Approximately 40 percent of the 100 transactions studied by Coldwell Banker were made because of respective companies relocating due to budget cuts, the firm’s vice president of strategic advisory, Dani Indra, said.
“Businesses related to the mining, and oil and gas sectors are among those who had to relocate [their offices] due to financial constraints,” he said, adding that the remaining rental contracts had been made to accommodate business expansion or the establishment of new companies.
Last month, Cushman & Wakefield found that office building vacancy rates in Jakarta’s CBD soared in the January to March period to 18.6 percent or more than 1 million sqm, which is equivalent to over 100 soccer stadiums. This is compared with 8.12 percent in the same period last year.
“The ongoing fall of global oil prices has forced oil and gas-related businesses to reduce office space or close down,” said Arief Rahardjo, a Cushman & Wakefield director of research and advisory services.
The outlook is not bright.
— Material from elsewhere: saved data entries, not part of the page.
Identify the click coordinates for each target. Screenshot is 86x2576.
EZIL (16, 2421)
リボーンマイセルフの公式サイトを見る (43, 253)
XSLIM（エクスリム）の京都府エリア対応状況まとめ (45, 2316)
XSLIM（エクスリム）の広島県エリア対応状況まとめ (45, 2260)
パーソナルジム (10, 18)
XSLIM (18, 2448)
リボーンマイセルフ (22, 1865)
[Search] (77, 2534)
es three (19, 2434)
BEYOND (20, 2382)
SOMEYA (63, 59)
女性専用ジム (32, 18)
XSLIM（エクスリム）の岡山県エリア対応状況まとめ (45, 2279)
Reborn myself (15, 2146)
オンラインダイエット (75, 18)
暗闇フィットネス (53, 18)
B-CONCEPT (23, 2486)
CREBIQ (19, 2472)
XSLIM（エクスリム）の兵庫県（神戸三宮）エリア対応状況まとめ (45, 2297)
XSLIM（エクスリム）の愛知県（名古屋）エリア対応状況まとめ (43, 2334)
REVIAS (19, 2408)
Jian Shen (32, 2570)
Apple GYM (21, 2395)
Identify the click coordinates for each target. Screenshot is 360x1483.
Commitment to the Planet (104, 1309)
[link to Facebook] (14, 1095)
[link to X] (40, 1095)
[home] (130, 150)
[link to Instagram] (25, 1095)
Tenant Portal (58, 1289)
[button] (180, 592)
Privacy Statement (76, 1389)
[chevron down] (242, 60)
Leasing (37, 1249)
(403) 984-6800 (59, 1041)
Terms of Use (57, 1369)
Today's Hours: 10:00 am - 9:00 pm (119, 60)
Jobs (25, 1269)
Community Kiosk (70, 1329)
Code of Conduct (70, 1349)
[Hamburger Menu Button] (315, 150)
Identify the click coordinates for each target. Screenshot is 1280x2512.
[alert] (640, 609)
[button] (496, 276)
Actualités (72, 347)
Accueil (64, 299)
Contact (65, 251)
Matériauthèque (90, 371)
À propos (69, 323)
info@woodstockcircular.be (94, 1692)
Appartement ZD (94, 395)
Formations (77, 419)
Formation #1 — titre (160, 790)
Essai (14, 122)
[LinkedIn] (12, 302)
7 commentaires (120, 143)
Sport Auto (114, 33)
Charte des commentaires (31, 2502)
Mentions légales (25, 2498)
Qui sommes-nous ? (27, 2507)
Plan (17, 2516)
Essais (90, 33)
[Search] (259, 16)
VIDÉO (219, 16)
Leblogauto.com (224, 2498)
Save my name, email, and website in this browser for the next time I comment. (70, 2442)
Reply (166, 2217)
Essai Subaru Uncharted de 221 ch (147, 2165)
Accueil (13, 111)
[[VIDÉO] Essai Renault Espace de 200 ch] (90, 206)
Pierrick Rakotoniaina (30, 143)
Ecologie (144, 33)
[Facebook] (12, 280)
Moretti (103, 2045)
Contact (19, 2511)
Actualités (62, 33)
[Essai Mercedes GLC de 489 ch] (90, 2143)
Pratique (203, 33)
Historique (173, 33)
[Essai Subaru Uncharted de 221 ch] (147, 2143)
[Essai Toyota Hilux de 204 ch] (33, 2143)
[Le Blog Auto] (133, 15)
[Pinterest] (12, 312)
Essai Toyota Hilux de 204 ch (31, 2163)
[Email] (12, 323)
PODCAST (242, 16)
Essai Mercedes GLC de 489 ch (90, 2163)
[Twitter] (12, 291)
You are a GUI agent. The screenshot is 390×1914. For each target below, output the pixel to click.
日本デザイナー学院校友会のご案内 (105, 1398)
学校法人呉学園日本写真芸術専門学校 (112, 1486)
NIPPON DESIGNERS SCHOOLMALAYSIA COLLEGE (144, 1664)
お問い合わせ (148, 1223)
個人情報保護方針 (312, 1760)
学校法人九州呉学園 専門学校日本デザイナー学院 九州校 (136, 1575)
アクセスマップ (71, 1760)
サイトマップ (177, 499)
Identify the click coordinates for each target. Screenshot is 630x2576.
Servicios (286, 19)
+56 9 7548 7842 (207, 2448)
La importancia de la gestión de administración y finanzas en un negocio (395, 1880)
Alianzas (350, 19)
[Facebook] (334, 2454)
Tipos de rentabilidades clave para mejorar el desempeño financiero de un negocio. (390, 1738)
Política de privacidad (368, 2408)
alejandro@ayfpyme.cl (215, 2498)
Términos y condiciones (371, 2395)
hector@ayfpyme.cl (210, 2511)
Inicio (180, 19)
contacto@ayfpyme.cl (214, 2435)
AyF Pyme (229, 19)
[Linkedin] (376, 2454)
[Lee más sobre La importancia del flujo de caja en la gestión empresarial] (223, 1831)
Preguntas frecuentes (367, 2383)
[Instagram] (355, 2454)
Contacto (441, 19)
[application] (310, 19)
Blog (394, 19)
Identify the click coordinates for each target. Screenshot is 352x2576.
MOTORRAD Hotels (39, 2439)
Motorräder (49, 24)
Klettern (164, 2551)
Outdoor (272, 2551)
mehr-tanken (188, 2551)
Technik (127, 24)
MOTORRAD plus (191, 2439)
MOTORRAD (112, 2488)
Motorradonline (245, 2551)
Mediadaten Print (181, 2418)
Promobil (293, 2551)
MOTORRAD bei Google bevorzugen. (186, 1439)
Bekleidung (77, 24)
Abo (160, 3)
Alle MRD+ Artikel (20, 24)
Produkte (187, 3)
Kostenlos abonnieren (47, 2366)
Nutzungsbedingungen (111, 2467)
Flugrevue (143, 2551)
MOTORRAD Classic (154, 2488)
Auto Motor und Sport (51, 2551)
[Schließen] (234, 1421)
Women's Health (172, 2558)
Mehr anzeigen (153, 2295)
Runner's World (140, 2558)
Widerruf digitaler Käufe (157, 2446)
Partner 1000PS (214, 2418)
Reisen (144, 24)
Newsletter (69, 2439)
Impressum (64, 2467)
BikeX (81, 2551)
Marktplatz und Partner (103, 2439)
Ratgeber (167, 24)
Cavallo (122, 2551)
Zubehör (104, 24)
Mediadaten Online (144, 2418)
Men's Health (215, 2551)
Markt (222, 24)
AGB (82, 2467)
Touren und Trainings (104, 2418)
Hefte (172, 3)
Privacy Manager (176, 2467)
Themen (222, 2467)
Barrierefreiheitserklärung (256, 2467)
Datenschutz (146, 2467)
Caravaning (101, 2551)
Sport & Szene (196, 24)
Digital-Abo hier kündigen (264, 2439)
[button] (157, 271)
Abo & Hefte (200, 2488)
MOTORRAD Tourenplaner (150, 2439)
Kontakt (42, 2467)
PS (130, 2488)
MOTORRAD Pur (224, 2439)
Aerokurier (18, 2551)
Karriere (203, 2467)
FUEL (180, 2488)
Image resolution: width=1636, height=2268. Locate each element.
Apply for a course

Cushman & Wakefield predicts the vacancy rate in the CBD to continue climbing, while Jones Lang LaSalle expects occupancy to rebound in late 2019 or 2020.
Coldwell Banker’s data, however, shows that 55 percent of the rental transactions in its study involved grade-A and grade-B office spaces in the CBD area,
“Many office buildings in the CBD are now offering fairly competitive prices, making existing tenants think twice to moving out,” Dani said.